In a tax case, such tactics of 50 police officers were completely unnecessary. A simple attachment of property would have sufficed. Most observers suspect that the show of force was pure intimidation against the freedom of the press. It would not have been the first time the government had used crude tactics to try to control criticism.

Over the past 20-plus years, since the Mexican economy and political system have been under fire, there have been many notorious cases of both overt and covert actions taken against newspapers that have tried to uphold their freedom to oppose.

The major papers that have suffered, to my knowledge, are Excelsior, Unomasuno, La Jornada, and Reforma. Methods of coercion have been diverse, ranging from withholding newsprint when the government had a monopoly on paper distribution, paying an owner to go into "self-imposed" exile, harassment by multiple tax audits, or a boycott by the PRI-ruled newspaper vendors' union.

Normally, the Mexican government doesn't need to resort to heavy-handed methods. Since its subsidies keep the vast majority of the more than 20 daily newspapers from bankruptcy, it has an understood control over editorial content. There is little doubt that the government keeps such a vast array of dailies afloat so that no independent publisher will be able to obtain more than minimal political influence.

Columnists in Mexico don't write against government subsidies for reasons of self-preservation. If there were a survival-of-the- fittest condition, with only two or three major papers continuing to publish, as is the case in most major cities of the world, most Mexico City columnists would be out of jobs.

What the government can't handle is a situation where a publisher is financially secure and decides to be editorially independent, too. This is especially the case when the newspaper in question happens to have the largest circulation among serious periodicals and is gaining readership and prestige (i.e. El Universal).

Make no mistake about it: An attempted high-profile tax-evasion arrest of a publisher critical of the government is suspicious on its face. There are so many other very wealthy probable evaders in Mexico that the singling out of just a handful is discriminatory, to say the least. A couple of businessmen and a boxer have been indicted, but no politicians. With an opposition party now accusing the Mexico City mayor of giving himself an approximate $900,000 bonus last Christmas, and constant revelations of "discretionary" accounts of the president and Cabinet members, there seem to be multiple grounds for investigating many high-ranking government leaders.

It seems as if the government is panicking in the El Universal case. It isn't used to a media outlet it can't influence. It's accustomed to the unwritten arrangements it has with its traditional allies - from the TV networks to the oldest English-language daily. What the government gets from its friends is the comfortable self-censorship that makes all Mexicans victims - including the government itself, which could gain from taking helpful criticism seriously.

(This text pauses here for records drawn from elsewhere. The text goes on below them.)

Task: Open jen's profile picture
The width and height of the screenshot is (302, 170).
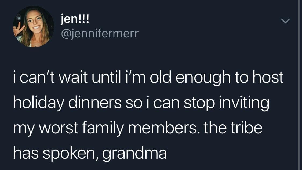Action: point(34,27)
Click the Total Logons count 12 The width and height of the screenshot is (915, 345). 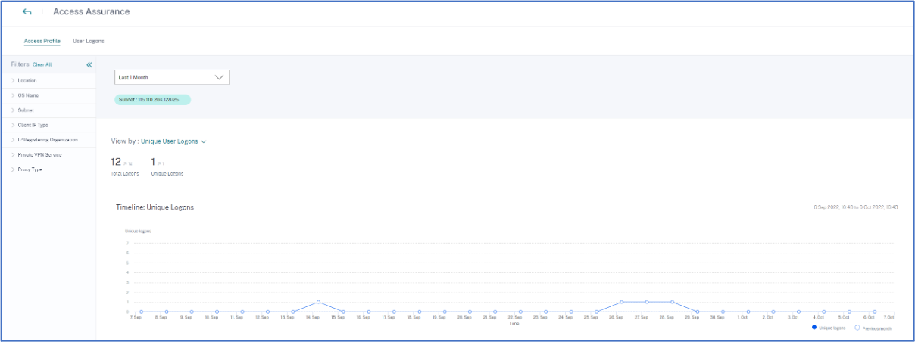tap(116, 162)
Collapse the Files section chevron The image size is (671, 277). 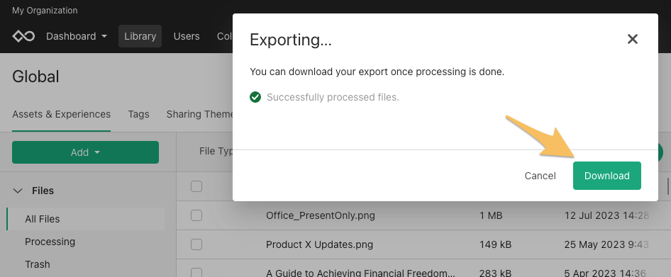click(x=18, y=191)
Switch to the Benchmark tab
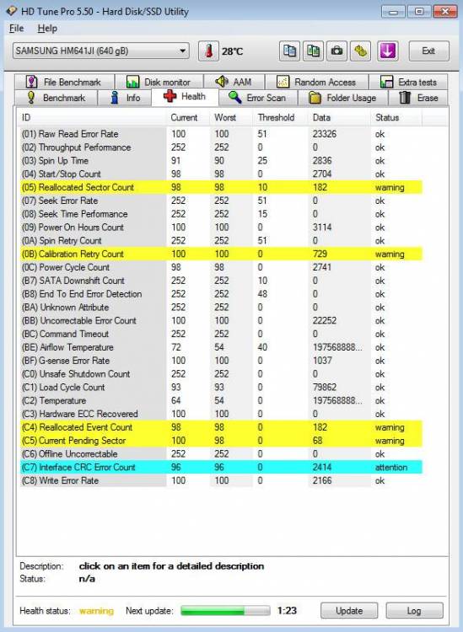 click(56, 98)
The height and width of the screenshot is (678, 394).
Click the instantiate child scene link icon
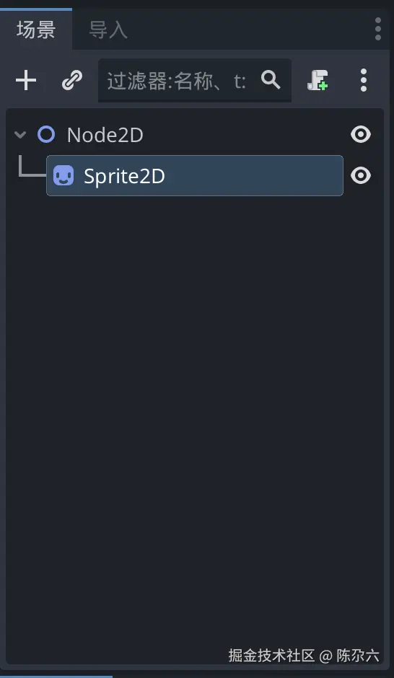(71, 81)
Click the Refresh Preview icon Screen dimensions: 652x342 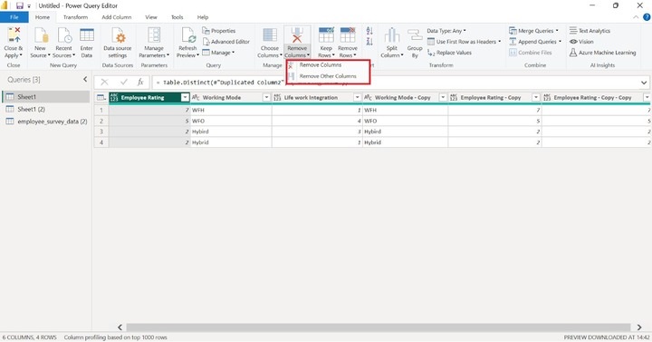[188, 35]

As a columnist, I've been hurt in the past. Until a few weeks ago, unless a Mexican had been outside the country and reading The Christian Science Monitor (or occasionally other US papers), he would not have seen my newspaper columns for almost 3-1/2 years.

In Mexico City, I was fired from my position as opinion editor of The News in March 1993, when a column of mine, published by the Monitor and sent around the world to the subscribers of its syndication service, revealed censorship in Mexico and gave true examples based on my personal experience. I told how The News protected the ruling party - and I cited one instance of a PRI friend of the publisher who had been shielded from a distasteful disclosure.

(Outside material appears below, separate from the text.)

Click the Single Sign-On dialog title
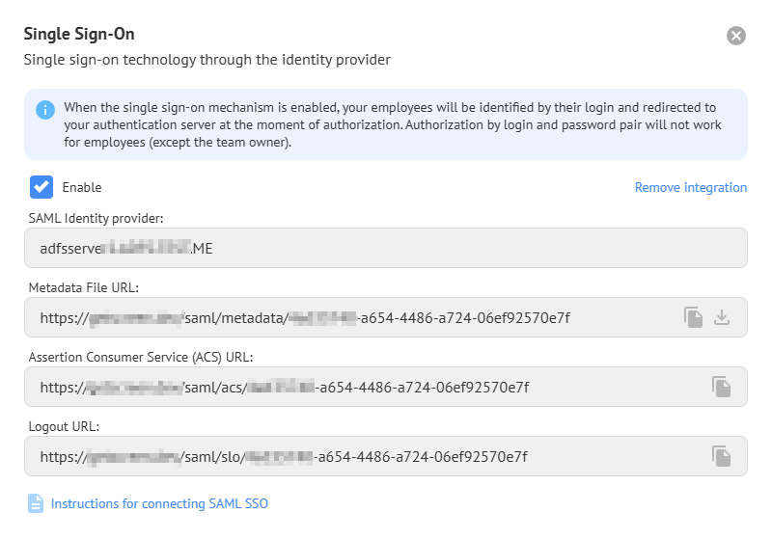Viewport: 772px width, 539px height. (79, 35)
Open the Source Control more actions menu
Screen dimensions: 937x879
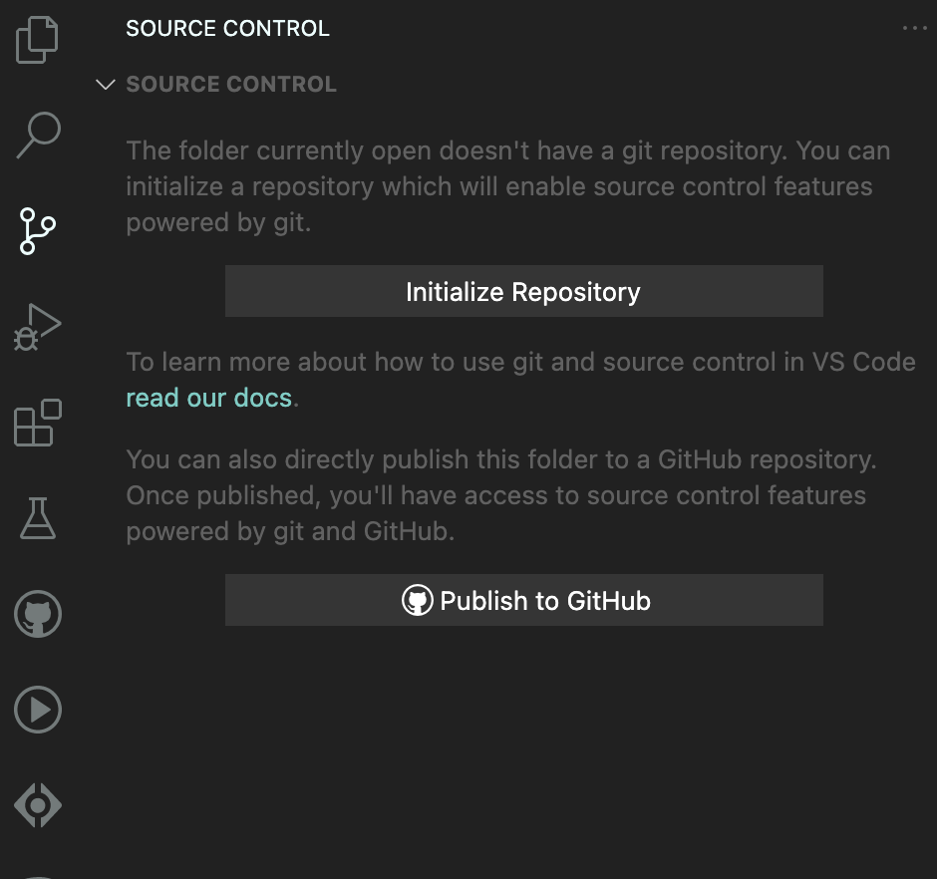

In firing me, the editor said I had been "disloyal to the publisher." I told her that columnists in the United States often condemn their own paper's policies (former columnist Anna Quindlen of The New York Times criticizing that paper's coverage of the William Kennedy Smith rape case, for example), but I was correctly reminded that Mexico was different.

Question: Is it disloyal - or is it necessary - to criticize? Answer: In a democracy, authority figures are supposed to (and do) learn from constructive criticism. There's the rub. Mexico has a long way to go before it becomes a real democracy.

*Richard Seid, an American who has lived in Mexico for 24 years, writes on Mexican politics and society.